About this Alzheimer’s disease and microbiome research news
Author: Bill Wellock
Source: FSU
Contact: Bill Wellock – FSU
Image: The image is credited to Neuroscience News
Original Research: Open access.
“An Enteric Bacterial Infection Triggers Neuroinflammation and Neurobehavioral Impairment in 3xTg-AD Transgenic Mice” by Ravinder Nagpal et al. Journal of Infectious Diseases
Abstract
An Enteric Bacterial Infection Triggers Neuroinflammation and Neurobehavioral Impairment in 3xTg-AD Transgenic Mice
Background
Klebsiella pneumoniae is infamous for hospital-acquired infections and sepsis, which have also been linked to Alzheimer disease (AD)-related neuroinflammatory and neurodegenerative impairment. However, its causative and mechanistic role in AD pathology remains unstudied.
Methods
A preclinical model of K. pneumoniae enteric infection and colonization is developed in an AD model (3xTg-AD mice) to investigate whether and how K. pneumoniae pathogenesis exacerbates neuropathogenesis via the gut-blood-brain axis.
Results
K. pneumoniae, particularly under antibiotic-induced dysbiosis, was able to translocate from the gut to the bloodstream by penetrating the gut epithelial barrier. Subsequently, K. pneumoniae infiltrated the brain by breaching the blood-brain barrier. Significant neuroinflammatory phenotype was observed in mice with K. pneumoniae brain infection. K. pneumoniae-infected mice also exhibited impaired neurobehavioral function and elevated total tau levels in the brain.

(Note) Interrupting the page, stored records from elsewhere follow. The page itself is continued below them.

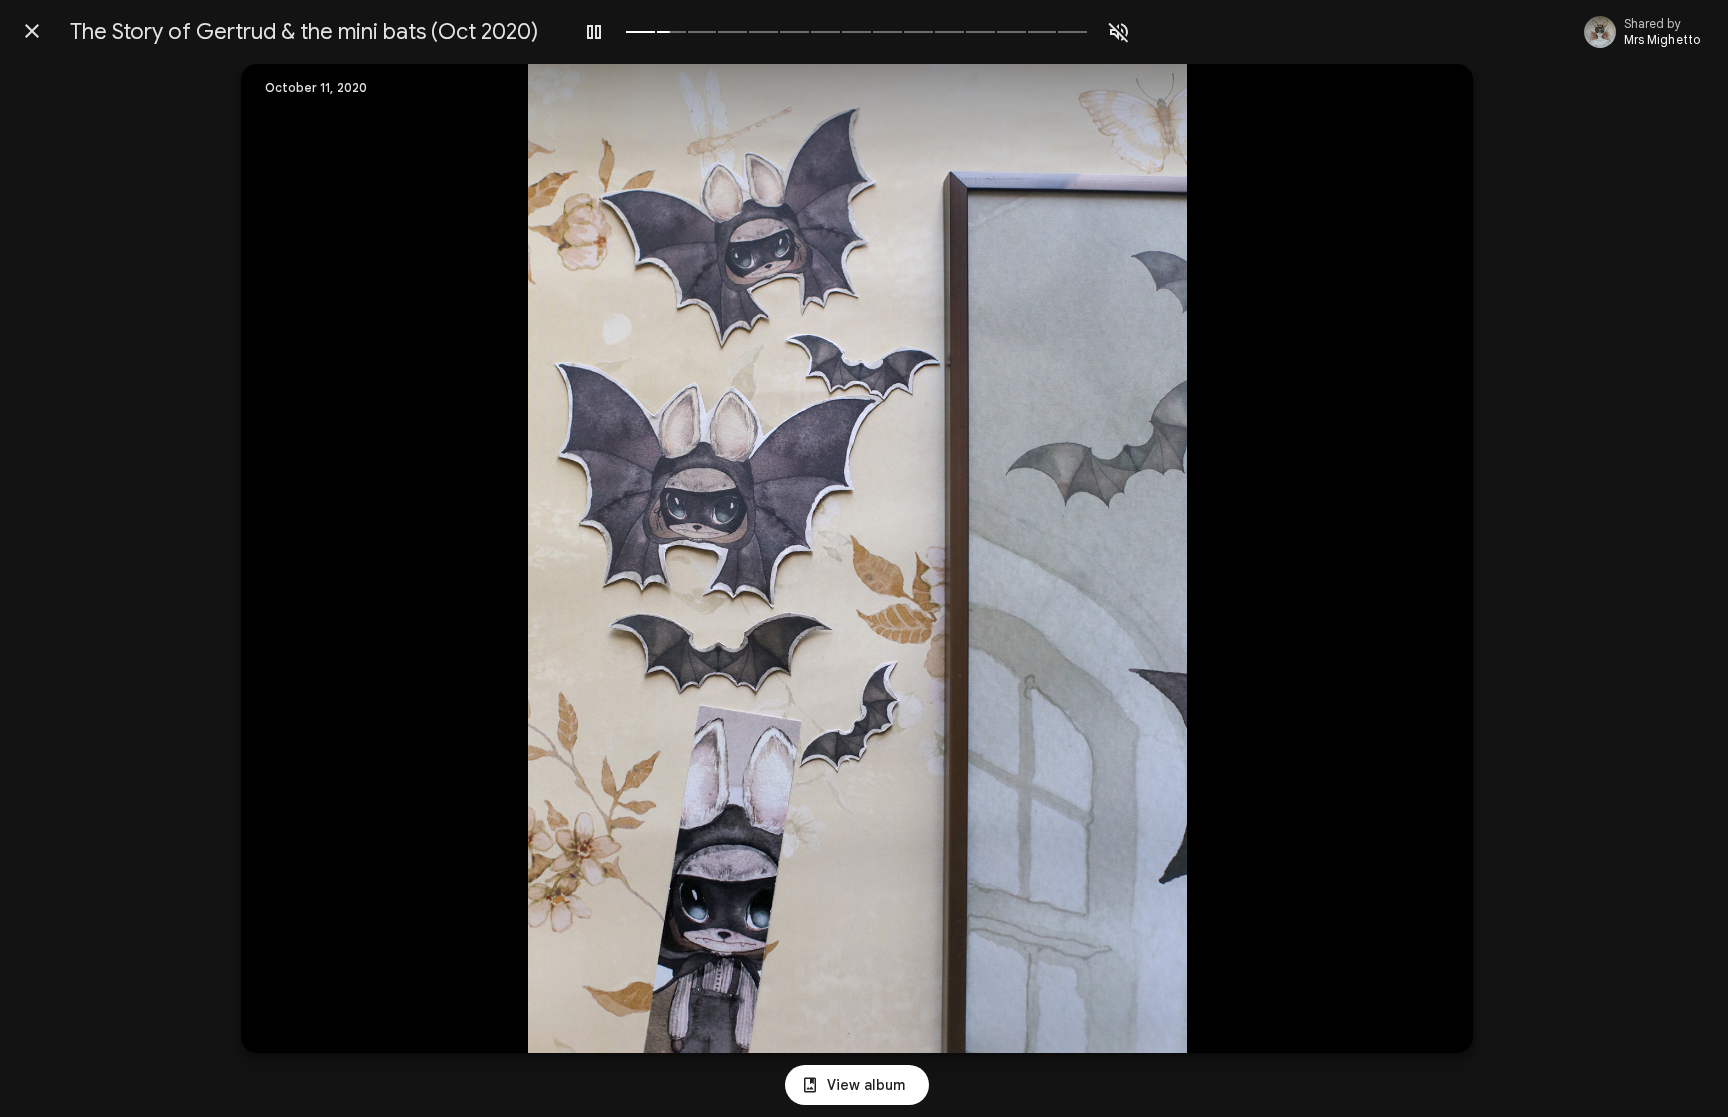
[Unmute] (1119, 32)
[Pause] (594, 32)
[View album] (857, 1085)
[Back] (32, 31)
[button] (297, 559)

Metagenomic analyses revealed an inverse correlation of K. pneumoniae with gut biome diversity and commensal bacteria, highlighting how antibiotic-induced dysbiosis triggers an enteroseptic “pathobiome” signature implicated in gut-brain perturbations.
Conclusions
The findings demonstrate how infectious agents following hospital-acquired infections and consequent antibiotic regimen may induce gut dysbiosis and pathobiome and increase the risk of sepsis, thereby increasing the predisposition to neuroinflammatory and neurobehavioral impairments via breaching the gut-blood-brain barrier.